Look through the data below, and copy each line that carries the word "logo".

## SUPPLIED RECORDS
◇ ◇ ◇
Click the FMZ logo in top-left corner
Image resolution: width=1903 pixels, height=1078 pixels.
◇ ◇ ◇
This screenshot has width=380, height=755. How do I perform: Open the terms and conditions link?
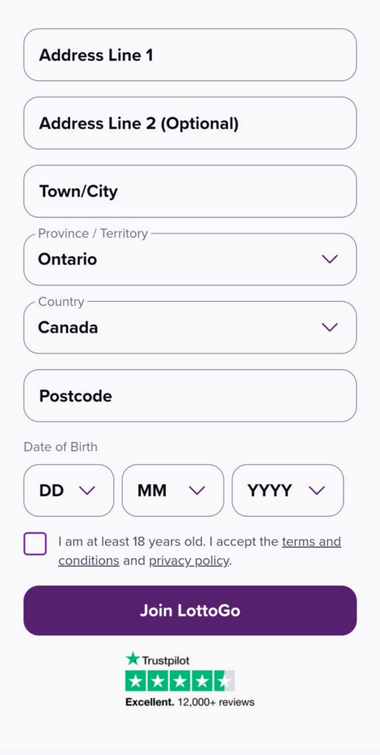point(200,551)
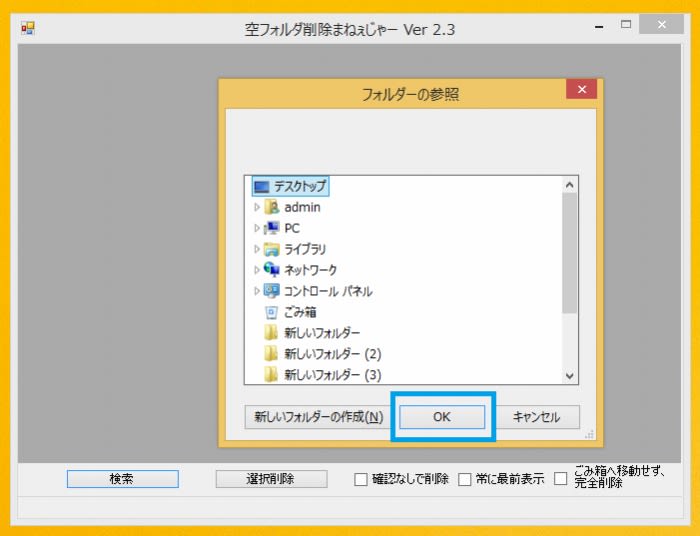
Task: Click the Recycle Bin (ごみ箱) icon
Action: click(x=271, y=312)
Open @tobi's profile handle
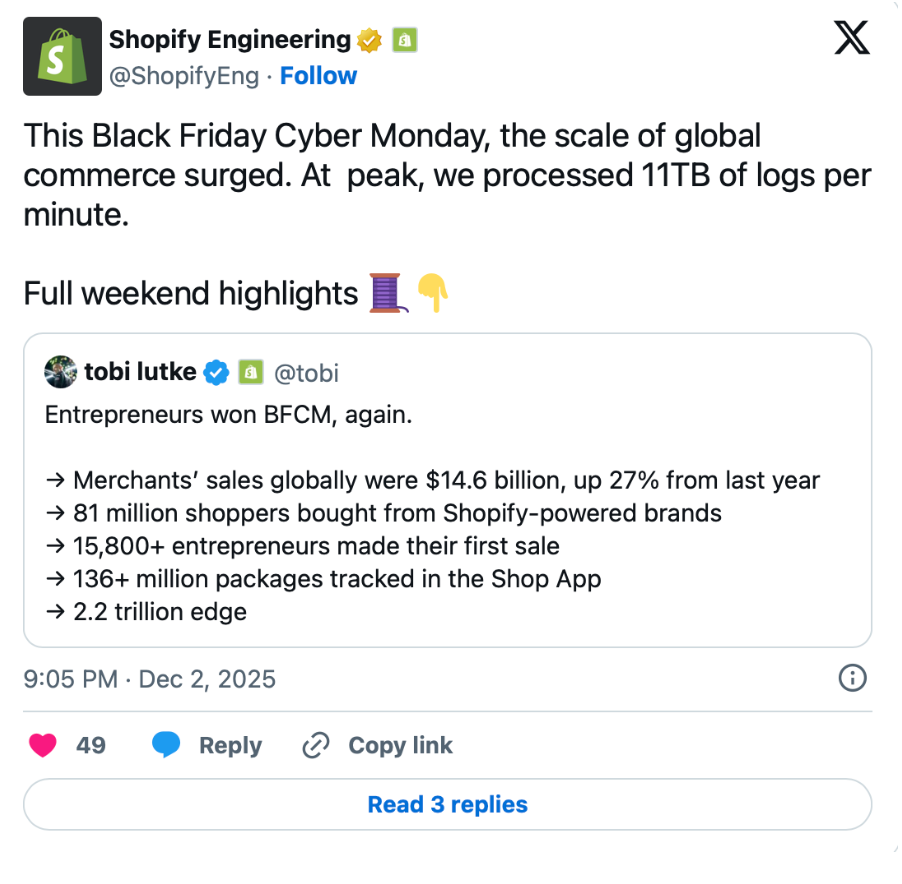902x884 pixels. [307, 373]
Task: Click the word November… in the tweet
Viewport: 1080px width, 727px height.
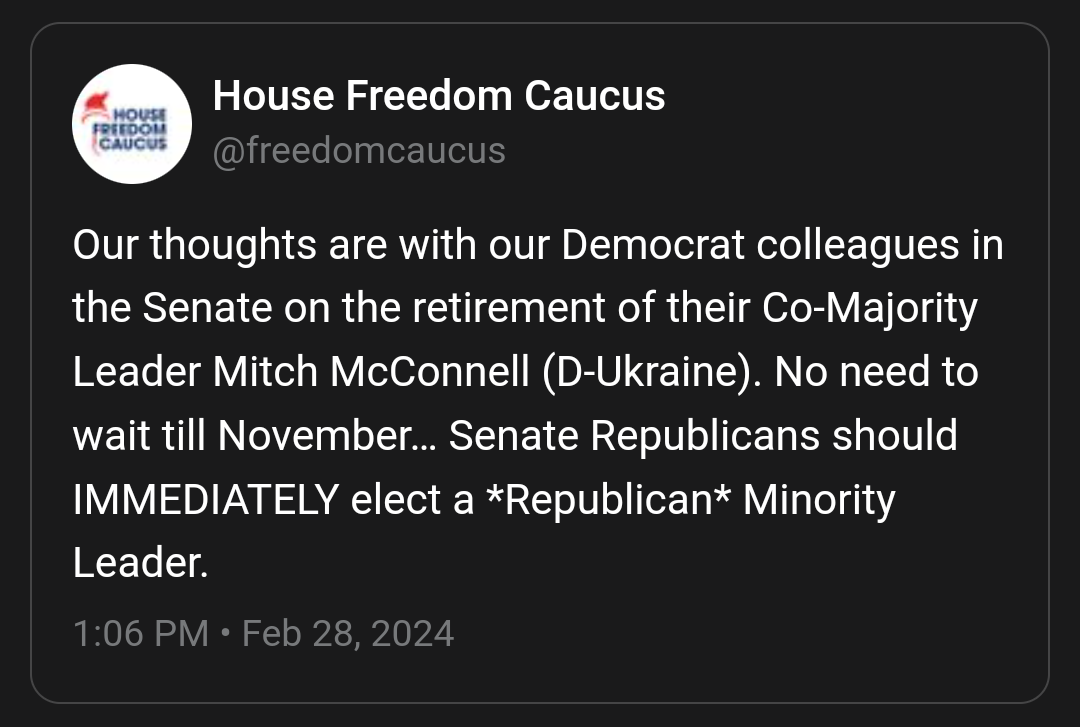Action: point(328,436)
◇ ◇ ◇
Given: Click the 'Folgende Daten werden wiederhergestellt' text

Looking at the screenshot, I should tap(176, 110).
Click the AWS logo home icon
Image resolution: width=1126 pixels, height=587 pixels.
◇ ◇ ◇
## EXERCISE SOLUTION
Click the FMZ logo in top-left corner
Click the AWS logo home icon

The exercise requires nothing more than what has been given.